Review: Fast growing fish may never wind up on your plate
Salmon that's been genetically modified to grow twice as fast as normal could soon show up on your dinner plate. After weathering concerns about everything from the safety of humans eating the salmon to their impact on the environment, Aquabounty was poised to become the world's first company to sell fish whose DNA has been altered to speed up growth.
The Food and Drug Administration in 2010 concluded that Aquabounty's salmon was as safe to eat as the traditional variety. The agency also said that there's little chance that the salmon could escape and breed with wild fish, which could disrupt the fragile relationships between plants and animals in nature.
The FDA says it's still working on the final piece of its review, a report on the potential environmental impact of the salmon that must be published for comment before an approval can be issued. That means a final decision could be months, even years away. Aquabounty is the only U.S. company publicly seeking approval for a genetically modified animal that's raised to be eaten by humans.
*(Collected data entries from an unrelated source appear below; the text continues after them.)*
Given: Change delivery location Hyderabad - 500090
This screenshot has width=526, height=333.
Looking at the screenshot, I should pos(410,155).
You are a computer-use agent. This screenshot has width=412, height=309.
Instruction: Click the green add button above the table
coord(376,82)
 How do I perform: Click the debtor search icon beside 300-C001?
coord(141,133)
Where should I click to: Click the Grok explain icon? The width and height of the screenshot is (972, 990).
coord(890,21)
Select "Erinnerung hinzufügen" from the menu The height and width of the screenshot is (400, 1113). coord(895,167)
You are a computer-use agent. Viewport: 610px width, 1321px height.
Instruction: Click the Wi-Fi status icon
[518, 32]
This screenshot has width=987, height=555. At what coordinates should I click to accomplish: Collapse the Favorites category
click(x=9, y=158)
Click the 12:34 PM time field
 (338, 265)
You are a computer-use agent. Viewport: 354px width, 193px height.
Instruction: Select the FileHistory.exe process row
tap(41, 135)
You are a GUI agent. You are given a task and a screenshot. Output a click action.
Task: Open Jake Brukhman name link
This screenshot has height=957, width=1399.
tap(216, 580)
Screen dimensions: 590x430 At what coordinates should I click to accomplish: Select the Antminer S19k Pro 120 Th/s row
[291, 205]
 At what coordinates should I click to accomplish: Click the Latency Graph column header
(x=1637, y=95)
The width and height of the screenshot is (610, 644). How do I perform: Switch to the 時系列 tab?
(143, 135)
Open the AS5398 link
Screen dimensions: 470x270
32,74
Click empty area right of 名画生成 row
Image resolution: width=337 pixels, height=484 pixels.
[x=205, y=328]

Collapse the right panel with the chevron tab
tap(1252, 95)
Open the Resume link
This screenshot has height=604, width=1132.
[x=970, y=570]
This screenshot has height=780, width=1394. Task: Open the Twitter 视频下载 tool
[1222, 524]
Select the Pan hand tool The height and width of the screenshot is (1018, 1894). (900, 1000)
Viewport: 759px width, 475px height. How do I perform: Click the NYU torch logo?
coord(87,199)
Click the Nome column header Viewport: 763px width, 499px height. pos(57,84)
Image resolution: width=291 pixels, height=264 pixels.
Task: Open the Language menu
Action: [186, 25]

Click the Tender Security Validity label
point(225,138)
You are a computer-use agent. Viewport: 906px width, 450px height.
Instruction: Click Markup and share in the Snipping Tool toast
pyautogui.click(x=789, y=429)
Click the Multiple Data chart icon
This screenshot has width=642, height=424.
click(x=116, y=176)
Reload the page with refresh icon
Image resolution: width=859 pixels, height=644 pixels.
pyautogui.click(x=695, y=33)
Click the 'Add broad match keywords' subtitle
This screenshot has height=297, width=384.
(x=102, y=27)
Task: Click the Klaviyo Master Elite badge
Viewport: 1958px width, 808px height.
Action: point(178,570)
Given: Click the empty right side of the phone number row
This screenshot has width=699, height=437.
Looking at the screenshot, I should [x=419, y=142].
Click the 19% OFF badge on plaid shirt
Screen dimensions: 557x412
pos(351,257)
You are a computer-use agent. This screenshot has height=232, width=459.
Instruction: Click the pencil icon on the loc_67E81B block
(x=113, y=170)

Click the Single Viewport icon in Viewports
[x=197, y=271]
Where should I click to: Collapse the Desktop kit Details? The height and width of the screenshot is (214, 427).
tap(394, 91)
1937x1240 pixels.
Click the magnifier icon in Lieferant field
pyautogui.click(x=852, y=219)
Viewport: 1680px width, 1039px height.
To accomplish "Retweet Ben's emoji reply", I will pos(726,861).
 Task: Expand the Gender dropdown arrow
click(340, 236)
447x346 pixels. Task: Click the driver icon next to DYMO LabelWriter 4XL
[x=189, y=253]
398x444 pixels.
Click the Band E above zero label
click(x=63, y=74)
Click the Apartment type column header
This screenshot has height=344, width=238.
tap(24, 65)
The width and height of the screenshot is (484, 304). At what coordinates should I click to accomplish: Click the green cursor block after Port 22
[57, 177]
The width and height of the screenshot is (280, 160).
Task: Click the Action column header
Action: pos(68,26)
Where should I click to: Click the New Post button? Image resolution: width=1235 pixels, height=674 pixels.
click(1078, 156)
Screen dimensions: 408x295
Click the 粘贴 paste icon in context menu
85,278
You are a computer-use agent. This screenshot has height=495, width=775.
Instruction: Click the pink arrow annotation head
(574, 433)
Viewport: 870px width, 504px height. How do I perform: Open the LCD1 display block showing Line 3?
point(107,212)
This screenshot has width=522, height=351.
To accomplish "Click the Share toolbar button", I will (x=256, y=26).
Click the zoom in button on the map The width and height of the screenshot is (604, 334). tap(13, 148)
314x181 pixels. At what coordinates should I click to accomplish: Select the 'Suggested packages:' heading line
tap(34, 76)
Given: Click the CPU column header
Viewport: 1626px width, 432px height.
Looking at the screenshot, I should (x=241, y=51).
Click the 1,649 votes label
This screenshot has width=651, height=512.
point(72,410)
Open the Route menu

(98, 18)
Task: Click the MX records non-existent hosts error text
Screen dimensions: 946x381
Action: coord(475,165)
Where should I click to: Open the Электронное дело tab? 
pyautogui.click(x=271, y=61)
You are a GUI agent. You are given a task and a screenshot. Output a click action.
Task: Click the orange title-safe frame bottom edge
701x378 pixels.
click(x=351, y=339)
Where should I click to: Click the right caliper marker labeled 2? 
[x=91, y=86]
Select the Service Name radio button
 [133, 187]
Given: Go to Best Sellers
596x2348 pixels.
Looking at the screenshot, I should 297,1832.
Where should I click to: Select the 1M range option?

And scientists worry that its experience with the FDA's lengthy review process could discourage other U.S. companies from investing in animal biotechnology, or the science of manipulating animal DNA to produce a desirable trait. The science behind genetic modification is not new. Biotech scientists say that genetic manipulation is a proven way to reduce disease and enrich plants and animals, raising productivity and increasing the global food supply.